** start TEXT **

Wednesday, 3 May 2017
After the 1st qualifying race at Woodhill one of the volunteers came up to me and introduced herself - and it turned out she was a blog reader! How cool is that! In all the excitement I forgot to ask how she originally found the blog, but she said she liked it because she had similar interests and a similar sense of humor. Amazingly, Valerie is also into all manner of projects, and like me, she will also attempt projects she's wildly unqualified to do. Also she had come all the way out from the States (Washington) to assist with the results software for this event - something I also like to tinker with!
Anyway - it was very cool to meet her, and I really appreciated hearing there was someone who enjoyed reading my blog! Thanks for introducing yourself Valerie!
Sunday, 30 April 2017
For the first time since the very early days of our trip, we awoke to the sound of rain on the roof. We’ve been incredibly lucky with the good weather generally, so suffering through a day of rain wasn’t going to be the end of the earth. Clare, Paul and I had early starts, so we were out at the event first. The arena setup looked really good again, set in the pine forest with great vantage points of the finish chute and a fantastic atmosphere.

** end TEXT **
** start DATA EXCERPTS **

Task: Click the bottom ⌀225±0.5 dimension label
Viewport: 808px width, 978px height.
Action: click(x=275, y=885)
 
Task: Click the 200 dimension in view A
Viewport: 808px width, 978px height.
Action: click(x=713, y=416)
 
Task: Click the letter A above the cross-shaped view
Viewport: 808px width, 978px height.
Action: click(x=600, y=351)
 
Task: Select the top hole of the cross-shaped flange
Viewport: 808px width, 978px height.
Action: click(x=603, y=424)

** end DATA EXCERPTS **

REQUIREMENTS:
**1)** In the blog post, why did the writer feel that a day of rain wasn't going to be the end of the earth?
**2)** From the blog post, repeat word for word the passage beginning at the words "Anyway - it" and ending after "introducing yourself Valerie!".

THE SOLUTIONS:
**1)** They had been incredibly lucky with the good weather generally, so putting up with one day of rain didn't seem like a big problem.

**2)**
Anyway - it was very cool to meet her, and I really appreciated hearing there was someone who enjoyed reading my blog! Thanks for introducing yourself Valerie!